Anyway, I want to compare two columns Location
and Abbrev
based on the first three letters of each and then replace with the abbreviation. So the LON
in Abbrev
column should be compared with first three letters in London. The Abbrev
column only gives one abbreviation instance.
So I start with:
Team Location GameDay Abbrev
Arsenal London 2/14 LON
Liverpool Liverpool 2/14 LIV
Manchester Manchester 2/16 MAN
Arsenal London 2/23 NEW
Newcastle Manchester 2/16 LEE
and I want to get this output:
Team Location GameDay Abbrev
Arsenal LON 2/14 LON
Liverpool LIV 2/14 LIV
Manchester MAN 2/16 MAN
Arsenal LON 2/23 NEW
Newcastle MAN 2/16 LEE
However, right now I am only getting a full replacement of the columns regardless of match.

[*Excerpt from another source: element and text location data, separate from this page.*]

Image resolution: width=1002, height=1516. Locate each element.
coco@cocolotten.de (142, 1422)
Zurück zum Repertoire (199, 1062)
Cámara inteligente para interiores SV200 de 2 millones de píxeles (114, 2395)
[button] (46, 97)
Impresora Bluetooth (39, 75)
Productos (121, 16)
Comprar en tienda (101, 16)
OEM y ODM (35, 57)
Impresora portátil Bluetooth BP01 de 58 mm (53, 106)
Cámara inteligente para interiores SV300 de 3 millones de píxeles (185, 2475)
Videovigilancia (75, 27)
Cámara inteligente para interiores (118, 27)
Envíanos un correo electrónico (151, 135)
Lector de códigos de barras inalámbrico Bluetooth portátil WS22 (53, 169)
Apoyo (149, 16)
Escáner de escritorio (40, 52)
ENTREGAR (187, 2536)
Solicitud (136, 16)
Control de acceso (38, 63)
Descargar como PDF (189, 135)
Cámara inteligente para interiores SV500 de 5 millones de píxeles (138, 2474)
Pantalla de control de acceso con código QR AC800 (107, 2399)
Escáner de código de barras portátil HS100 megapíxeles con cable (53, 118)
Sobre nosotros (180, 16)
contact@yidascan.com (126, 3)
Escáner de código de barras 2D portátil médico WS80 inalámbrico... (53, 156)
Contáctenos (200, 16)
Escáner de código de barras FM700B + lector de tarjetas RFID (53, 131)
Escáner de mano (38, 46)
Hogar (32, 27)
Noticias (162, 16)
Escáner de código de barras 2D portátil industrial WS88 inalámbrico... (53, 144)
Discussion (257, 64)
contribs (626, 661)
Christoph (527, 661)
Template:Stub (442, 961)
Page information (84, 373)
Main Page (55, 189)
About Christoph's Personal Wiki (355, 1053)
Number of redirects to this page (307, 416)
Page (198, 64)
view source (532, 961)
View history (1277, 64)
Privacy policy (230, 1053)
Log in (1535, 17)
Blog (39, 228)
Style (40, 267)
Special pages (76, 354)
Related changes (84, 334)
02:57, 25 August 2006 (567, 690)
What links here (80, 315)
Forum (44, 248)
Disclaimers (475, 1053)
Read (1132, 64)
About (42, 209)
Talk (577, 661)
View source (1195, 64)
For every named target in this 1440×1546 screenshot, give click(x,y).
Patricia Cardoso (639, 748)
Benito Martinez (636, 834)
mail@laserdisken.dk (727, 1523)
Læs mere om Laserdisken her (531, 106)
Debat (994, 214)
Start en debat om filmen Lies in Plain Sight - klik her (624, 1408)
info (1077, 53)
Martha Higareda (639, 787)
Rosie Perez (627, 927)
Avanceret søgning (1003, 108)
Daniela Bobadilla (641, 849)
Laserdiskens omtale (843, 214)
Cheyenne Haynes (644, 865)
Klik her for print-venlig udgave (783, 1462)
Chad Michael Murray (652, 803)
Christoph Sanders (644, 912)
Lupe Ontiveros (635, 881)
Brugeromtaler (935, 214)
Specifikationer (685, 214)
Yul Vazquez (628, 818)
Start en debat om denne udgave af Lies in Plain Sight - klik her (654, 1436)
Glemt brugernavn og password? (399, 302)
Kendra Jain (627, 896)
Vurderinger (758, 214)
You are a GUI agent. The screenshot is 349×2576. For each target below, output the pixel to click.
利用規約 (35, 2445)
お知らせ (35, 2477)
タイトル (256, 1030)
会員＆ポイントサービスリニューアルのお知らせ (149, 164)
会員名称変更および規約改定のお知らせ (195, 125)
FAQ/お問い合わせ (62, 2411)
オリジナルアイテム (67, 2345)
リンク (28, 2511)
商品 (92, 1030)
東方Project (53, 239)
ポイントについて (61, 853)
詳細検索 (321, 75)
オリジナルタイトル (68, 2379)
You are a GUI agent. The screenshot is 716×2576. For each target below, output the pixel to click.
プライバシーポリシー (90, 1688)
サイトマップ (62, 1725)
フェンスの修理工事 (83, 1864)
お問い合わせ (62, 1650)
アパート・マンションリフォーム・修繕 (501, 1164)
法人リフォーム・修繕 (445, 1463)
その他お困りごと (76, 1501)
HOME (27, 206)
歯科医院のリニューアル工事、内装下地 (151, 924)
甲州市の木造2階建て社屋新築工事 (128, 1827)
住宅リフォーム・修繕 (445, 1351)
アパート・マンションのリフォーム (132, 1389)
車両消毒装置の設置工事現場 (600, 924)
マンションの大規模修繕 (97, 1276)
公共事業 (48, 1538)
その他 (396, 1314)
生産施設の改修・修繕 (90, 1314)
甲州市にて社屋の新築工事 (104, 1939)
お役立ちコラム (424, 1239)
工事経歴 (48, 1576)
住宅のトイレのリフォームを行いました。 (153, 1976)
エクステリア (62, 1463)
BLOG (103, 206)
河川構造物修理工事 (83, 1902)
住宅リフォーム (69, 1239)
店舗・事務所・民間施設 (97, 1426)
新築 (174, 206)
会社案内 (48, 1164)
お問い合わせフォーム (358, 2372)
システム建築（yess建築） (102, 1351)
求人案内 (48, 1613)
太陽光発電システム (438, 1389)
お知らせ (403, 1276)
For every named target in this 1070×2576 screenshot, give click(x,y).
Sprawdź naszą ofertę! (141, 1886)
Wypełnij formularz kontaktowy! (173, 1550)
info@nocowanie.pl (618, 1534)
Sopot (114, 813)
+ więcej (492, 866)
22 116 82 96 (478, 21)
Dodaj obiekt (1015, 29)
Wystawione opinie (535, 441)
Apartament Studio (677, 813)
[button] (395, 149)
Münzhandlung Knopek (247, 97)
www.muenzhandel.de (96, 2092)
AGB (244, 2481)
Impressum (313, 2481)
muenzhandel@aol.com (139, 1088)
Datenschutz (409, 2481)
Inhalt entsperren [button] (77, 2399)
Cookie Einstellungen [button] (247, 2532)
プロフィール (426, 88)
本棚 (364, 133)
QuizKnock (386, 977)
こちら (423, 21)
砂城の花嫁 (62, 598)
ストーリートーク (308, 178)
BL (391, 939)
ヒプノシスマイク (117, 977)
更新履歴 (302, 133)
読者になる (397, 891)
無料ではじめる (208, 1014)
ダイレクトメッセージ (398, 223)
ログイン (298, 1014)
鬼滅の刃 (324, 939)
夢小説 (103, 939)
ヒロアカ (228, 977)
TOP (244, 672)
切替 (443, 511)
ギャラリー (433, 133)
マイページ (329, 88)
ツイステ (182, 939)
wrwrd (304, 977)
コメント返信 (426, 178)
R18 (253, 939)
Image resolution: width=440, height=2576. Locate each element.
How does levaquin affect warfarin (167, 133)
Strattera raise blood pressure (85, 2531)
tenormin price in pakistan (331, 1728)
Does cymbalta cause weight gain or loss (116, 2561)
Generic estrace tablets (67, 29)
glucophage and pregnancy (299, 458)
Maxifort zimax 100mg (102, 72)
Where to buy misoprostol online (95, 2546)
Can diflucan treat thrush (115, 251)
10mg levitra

Team Location GameDay Abbrev
Arsenal LON 2/14 LON
Liverpool LIV 2/14 LIV
Manchester MAN 2/16 MAN
Arsenal NEW 2/23 NEW
Newcastle LEE 2/16 LEE
This is the piece of code I have.
df['Location'] = df.apply(lambda row: row['Abbrev']
if row['Location'][:3].upper() != row['Abbrev']
else row['Abbrev'],axis=1)
I would like help figuring out whats wrong with my code.
You need to check if row['Location'][:3]
is in abbreviations:
import pandas as pd
data = [['Arsenal', 'London', '2/14', 'LON'],
['Liverpool', 'Liverpool', '2/14', 'LIV'],
['Manchester', 'Manchester', '2/16', 'MAN'],
['Arsenal', 'London', '2/23', 'NEW'],
['Newcastle', 'Manchester', '2/16', 'LEE']]
df = pd.DataFrame(data=data, columns=['Team', 'Location', 'GameDay', 'Abbrev'])
abbreviations = set(df.Abbrev.values)
df['Location'] = df.apply(lambda row: row['Location'][:3].upper() if row['Location'][:3].upper() in abbreviations else row['Abbrev'], axis=1)
print(df)
Output
Team Location GameDay Abbrev
0 Arsenal LON 2/14 LON
1 Liverpool LIV 2/14 LIV
2 Manchester MAN 2/16 MAN
3 Arsenal LON 2/23 NEW
4 Newcastle MAN 2/16 LEE
UPDATE
If you prefer a one-liner:
df['Location'] = df.apply(lambda row: row['Location'][:3].upper() if row['Location'][:3].upper() in df.Abbrev.values else row['Abbrev'], axis=1)